Nachhaltigkeit bei 2/3 aller Unternehmen “Chefsache”
Mit ihrer nachhaltigen Unternehmensführung reagieren die Unternehmen auch auf den Fachkräftemangel, dem 58 Prozent der Mittelständler eine große bzw. sehr große Bedeutung beimessen. Mit auf Nachhaltigkeit ausgerichteten Maßnahmen versucht der Mittelstand, zukünftige Mitarbeiter für das Unternehmen zu gewinnen und aktuelle Mitarbeiter an sich zu binden.
Die Qualität der Unternehmensführung wird dabei mit einem Mittelwert von 1.92 auf einer Skala von „1“ (sehr wichtig) bis „5“ (überhaupt nicht wichtig) als wichtigstes Instrument bewertet. Das Angebot von Aufstiegs- und Bildungsmaßnahmen und die Förderung der Mitarbeiterfähigkeiten folgen in diesem Ranking mit einer durchschnittlichen Einstufung von jeweils 1,98 auf dem zweiten Platz.
“Work-Life-Balance-Angebote als Differentiator”
Familienfreundliche Arbeitszeitmodelle werden vom Mittelstand nur als die sechstwichtigste Maßnahme angesehen. „Dabei sind die Themen Work-Life-Balance und flexible Arbeitszeitgestaltung jedoch gerade für junge Fach- und Führungskräften ein wichtiger Parameter bei der Wahl des Arbeitgebers“, erläutert Peter Englisch. Mit besseren Work-Life-Balance-Angeboten könne sich ein mittelständisches Unternehmen vom Wettbewerb differenzieren und dementsprechend attraktiver positionieren.
Nachhaltigkeit, Öffentlichkeit und Umwelt
Nachhaltige Unternehmensführung im Mittelstand ist nicht nur auf die eigenen Beschäftigten fokussiert. Neben den Mitarbeitern zählen die Kunden zur wichtigsten Zielgruppe: Gegenüber beiden Gruppen fühlen sich alle Studienteilnehmer verantwortlich.
Während Mitbürger, Öffentlichkeit und Allgemeinheit 2007 nur auf Platz zehn im Ranking landeten, sind sie in diesem Jahr die zweitwichtigste Zielgruppe der Unternehmen bei ihren nachhaltigen Aktivitäten. Spenden und Sponsoring zählen hier zu den wichtigsten Maßnahmen, mit denen der Mittelstand das Gemeinwesen und die gesellschaftliche Entwicklung unterstützt.
Nachhaltigkeit schließt bei vielen Mittelständlern auch die Umwelt mit ein. Zwar versuchen die Unternehmen mit betrieblichen Maßnahmen zum Umweltschutz beizutragen, der konkreten Reduzierung der CO2-Emissionen und damit dem Kampf gegen den Klimawandel wird dagegen nur eine geringe Bedeutung beigemessen.
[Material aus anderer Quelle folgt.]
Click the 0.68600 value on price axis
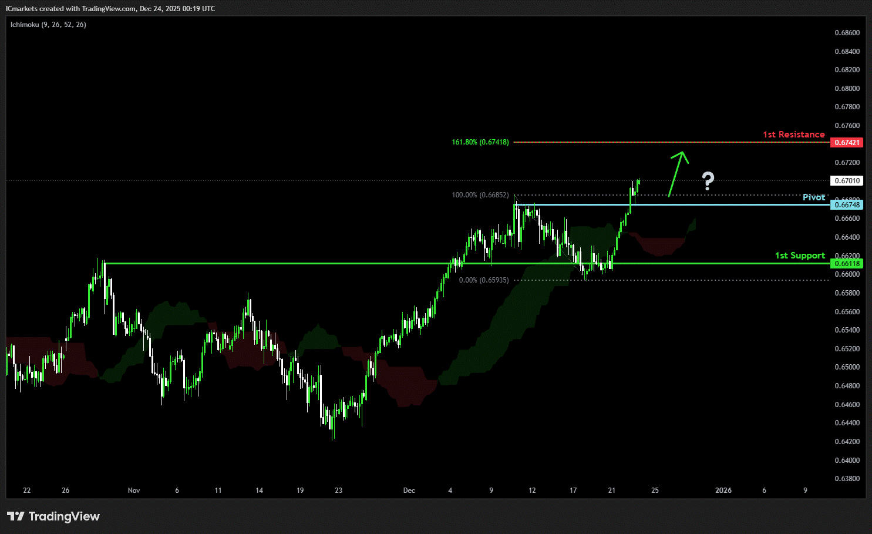Image resolution: width=872 pixels, height=534 pixels. pos(847,33)
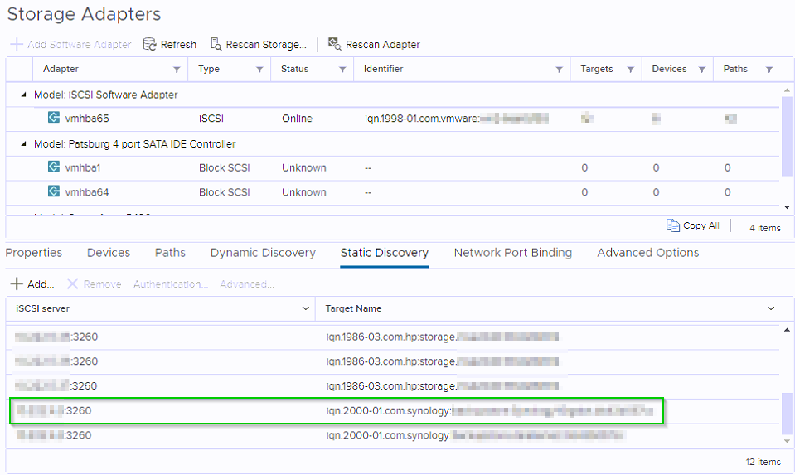Select the vmhba65 adapter icon

coord(54,119)
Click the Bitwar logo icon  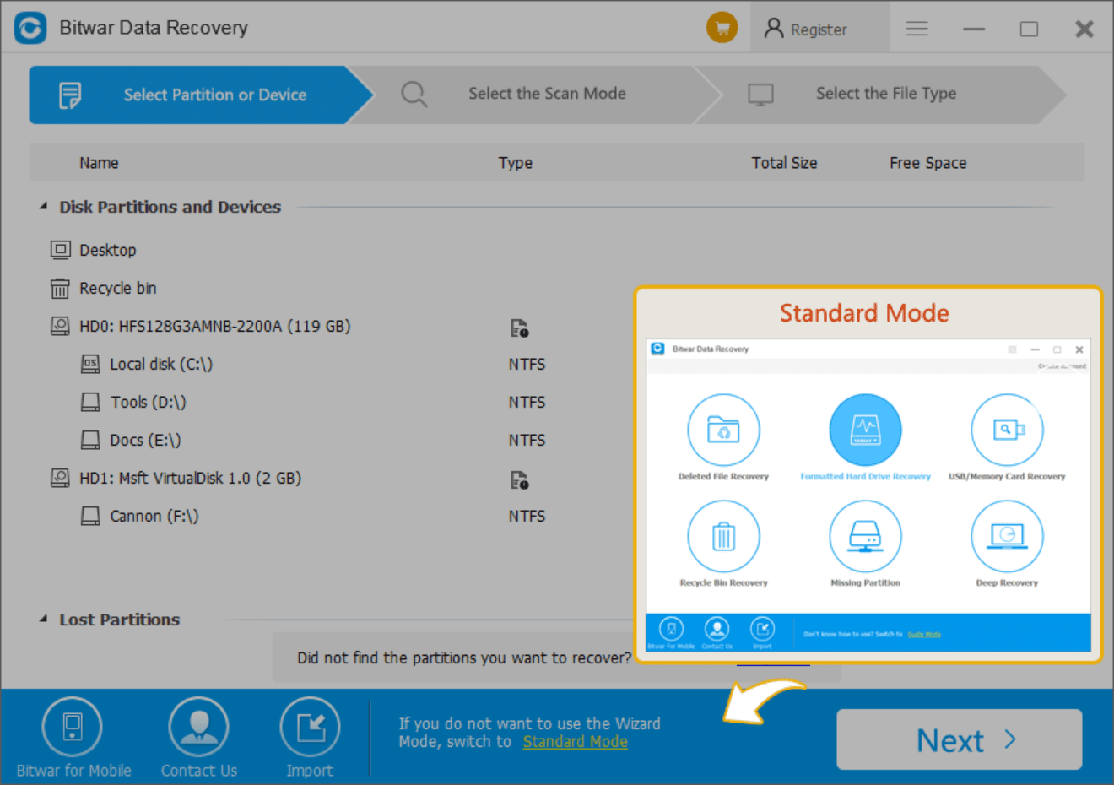click(x=30, y=28)
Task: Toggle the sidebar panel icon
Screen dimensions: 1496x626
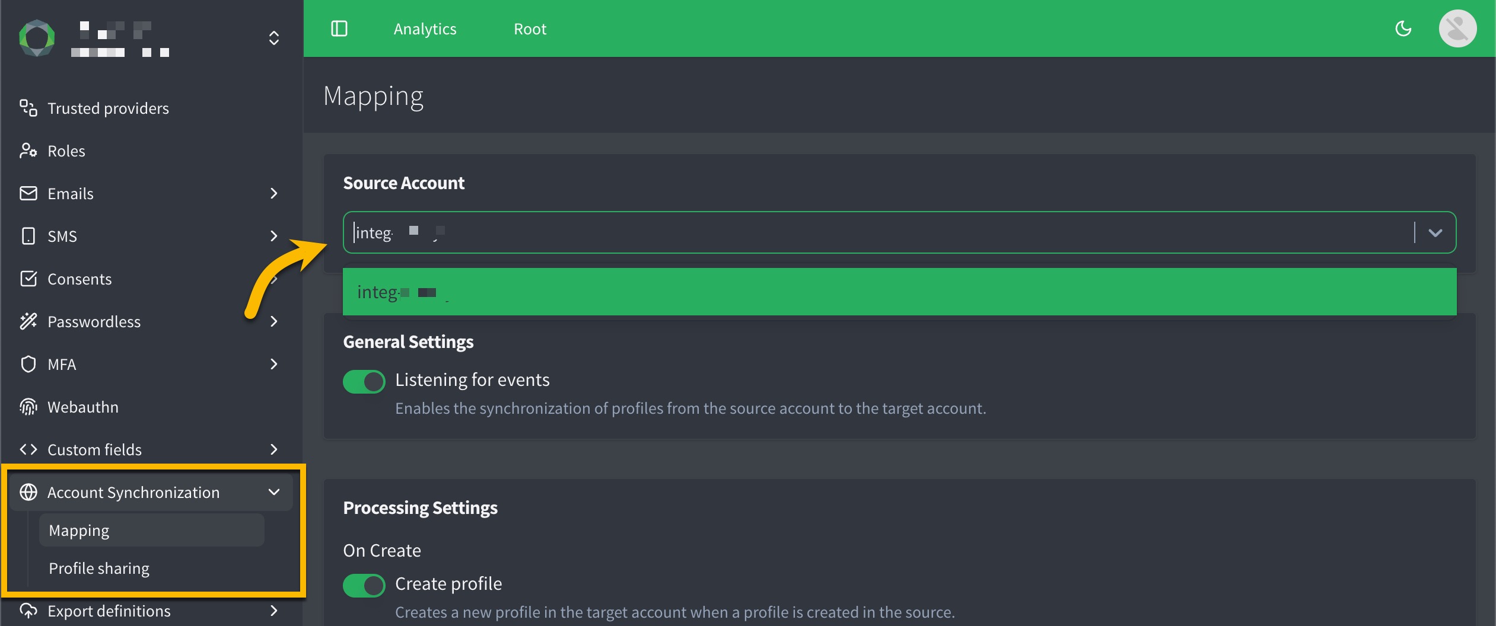Action: (339, 28)
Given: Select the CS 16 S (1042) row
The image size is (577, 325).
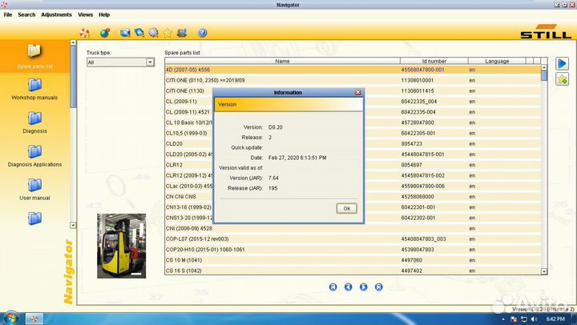Looking at the screenshot, I should click(x=282, y=271).
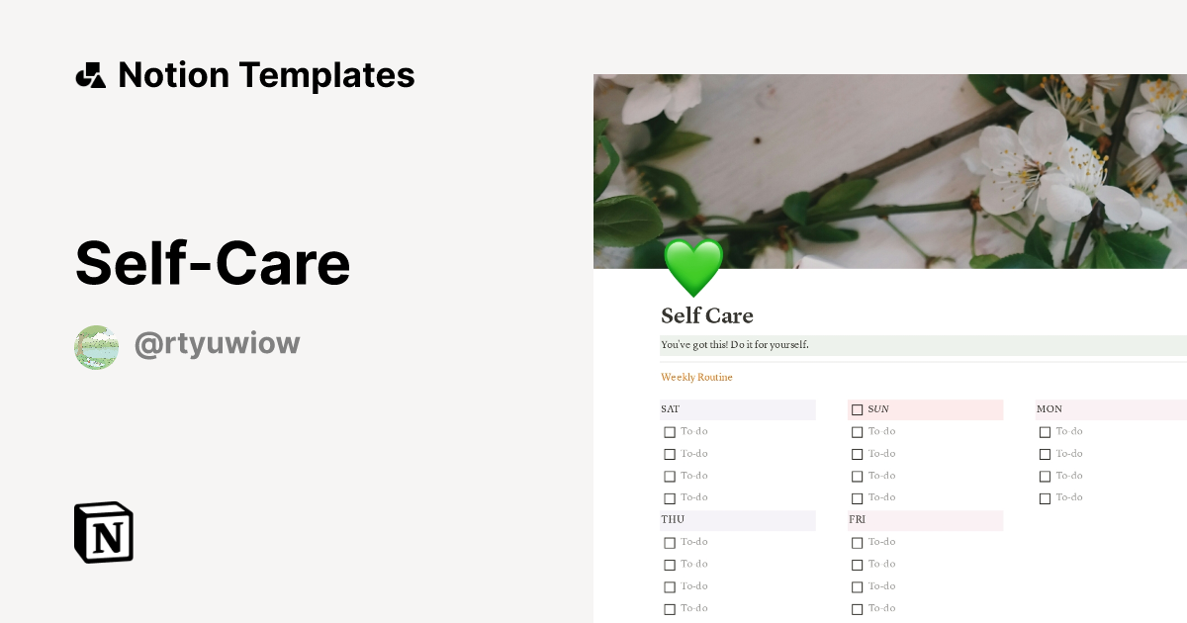Select the green callout banner
The width and height of the screenshot is (1187, 623).
(890, 344)
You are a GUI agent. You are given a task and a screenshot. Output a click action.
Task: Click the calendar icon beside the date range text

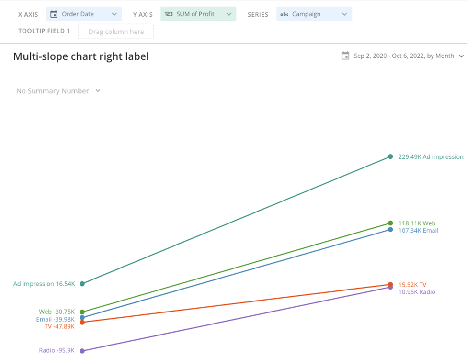(x=346, y=56)
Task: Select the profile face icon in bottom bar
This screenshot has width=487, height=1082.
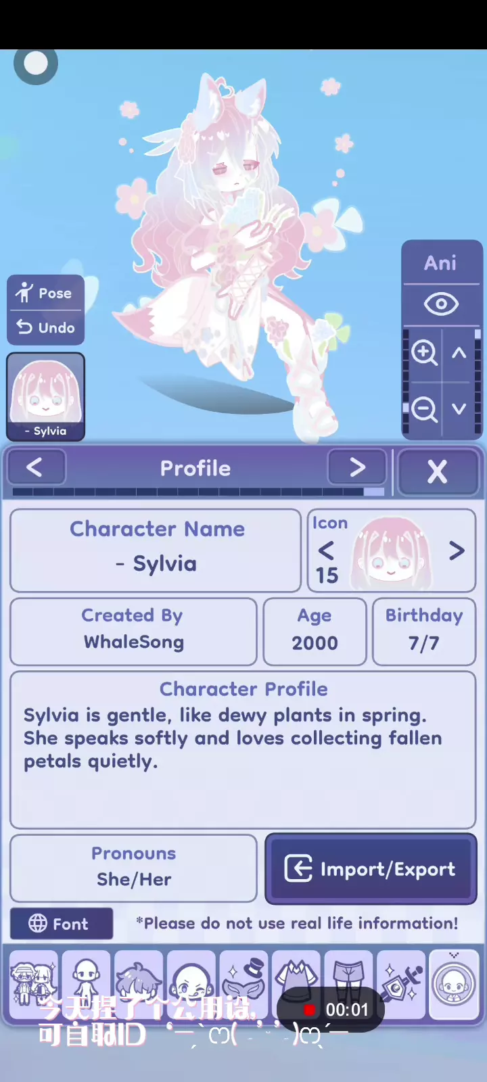Action: pos(454,984)
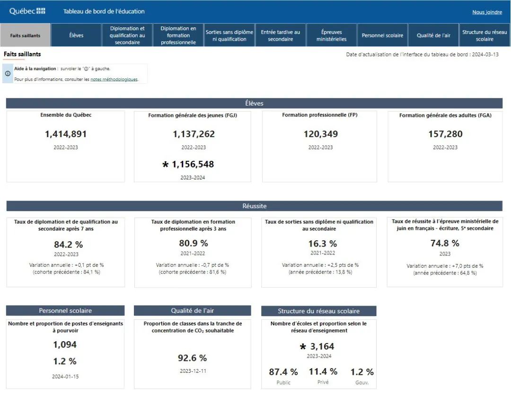Select the Ensemble du Québec 1,414,891 card

66,146
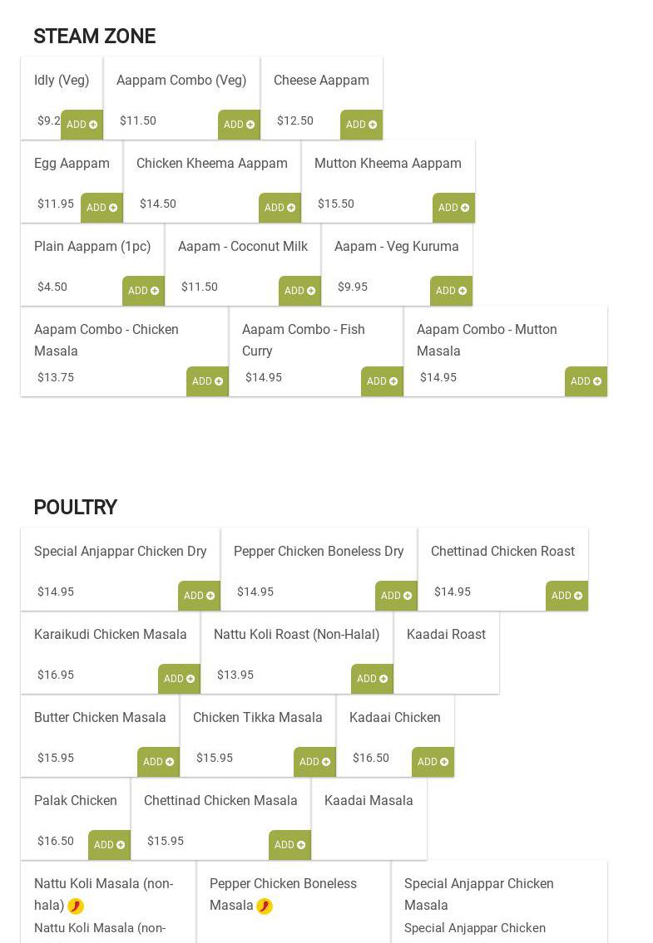The height and width of the screenshot is (943, 653).
Task: Add Chettinad Chicken Roast to cart
Action: coord(566,596)
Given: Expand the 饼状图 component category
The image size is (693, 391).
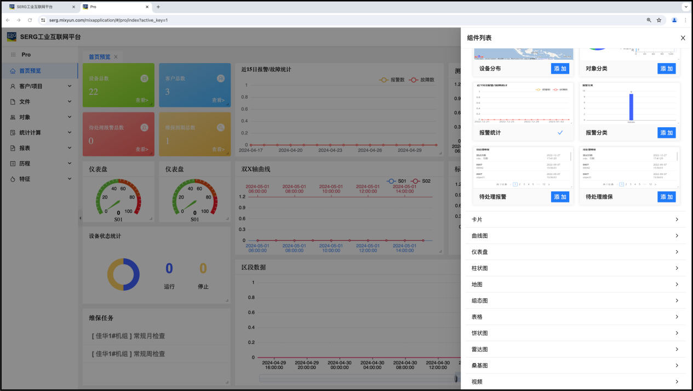Looking at the screenshot, I should pos(575,333).
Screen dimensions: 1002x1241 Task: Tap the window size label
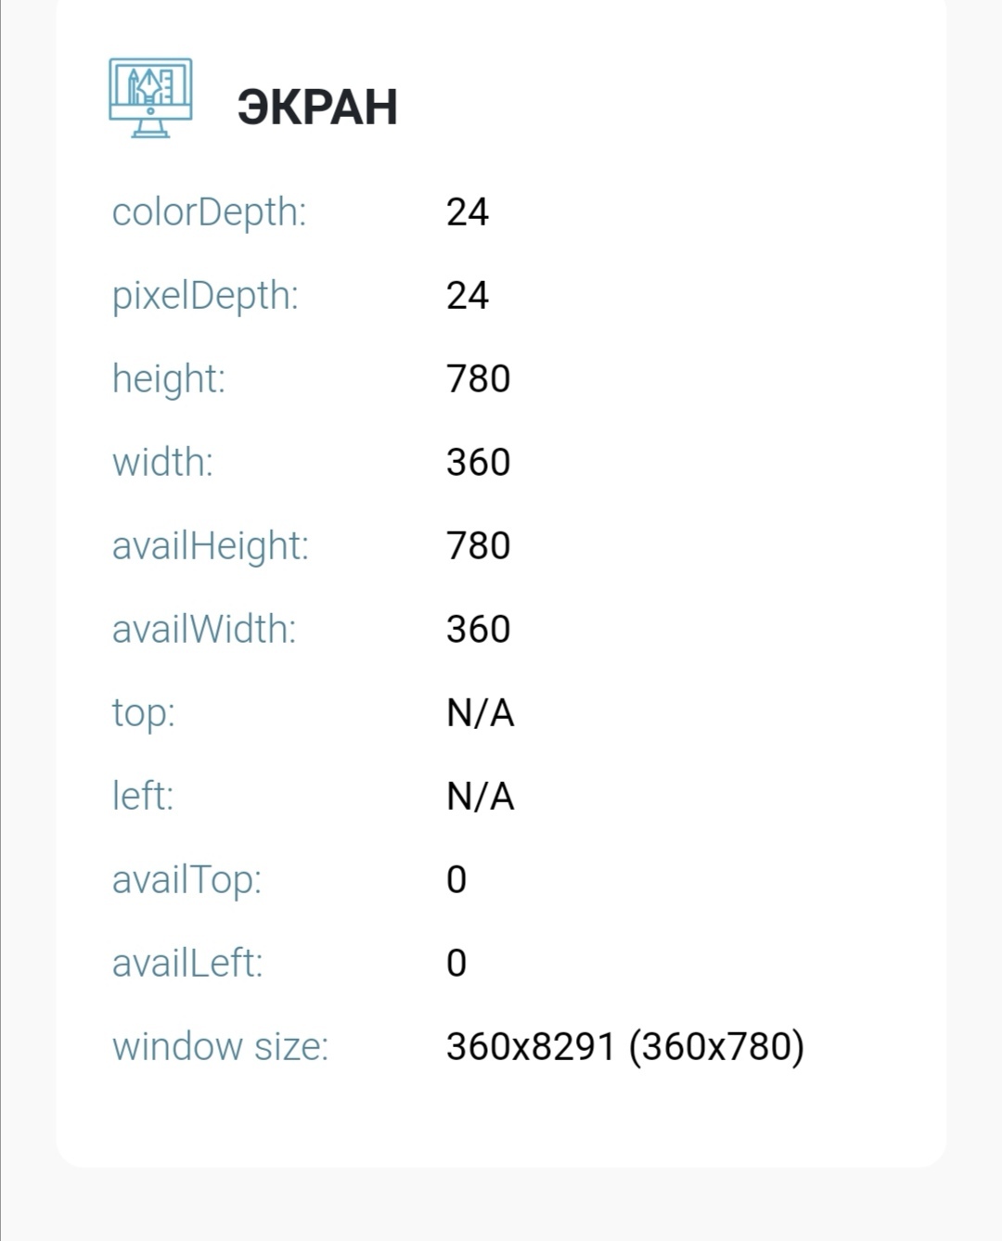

Am intensivsten verfolgen die mittelständischen Unternehmen Recycling-Maßnahmen und ein energieeffizientes Gebäudemanagement. Während die Verringerung der CO2-Emissionen auf der Liste der wichtigsten Umweltschutzaktivitäten auf Rang vier liegt, wurde dem Einsatz alternativer Energien die geringste Bedeutung aller Maßnahmen zugesprochen.
Auch Kunden und Lieferanten im Fokus
Der Mittelstand orientiert sich nicht nur selbst an seinen Ansprüchen zur sozialen und ökologischen Verantwortung, sondern erwartet auch, dass Investoren, Kunden, Lieferanten und die eigenen Mitarbeiter diese einhalten. Besonders die Einhaltung von Sozialstandards und Menschenrechten wird von den mittelständischen Unternehmen stark nachgefragt.
So erwarten 83 Prozent der Befragten von ihren Lieferanten, dass diese die Menschenrechte einhalten. Zwei Drittel der Studienteilnehmer bestehen darauf, dass ihre Lieferanten einen Verhaltenskodex haben, der im Wesentlichen mit ihrem eigenen Kodex übereinstimmt. Bei der Auswahl der Lieferanten werden auch ökologische Richtlinien zu Grunde gelegt: 65 Prozent der Mittelständler wählen einen Zulieferer nach dessen Standort bzw. dessen Entfernung zum eigenen Unternehmen aus, 59 Prozent berücksichtigen die Wahl der Transportwege.
„Insgesamt gehört die Nachhaltigkeit bereits zur DNA vieler Unternehmen. Der Mittelstand muss aber auch die möglichen Risiken berücksichtigen, die eintreten könnten, wenn das Thema Nachhaltigkeit im Unternehmen vernachlässigt wird“, meint Peter Englisch von Ernst & Young. Schließlich entfalte Nachhaltigkeit auch eine positive Wirkung auf das eigene Unternehmen und helfe langfristig dabei, zukunftsfähig zu bleiben.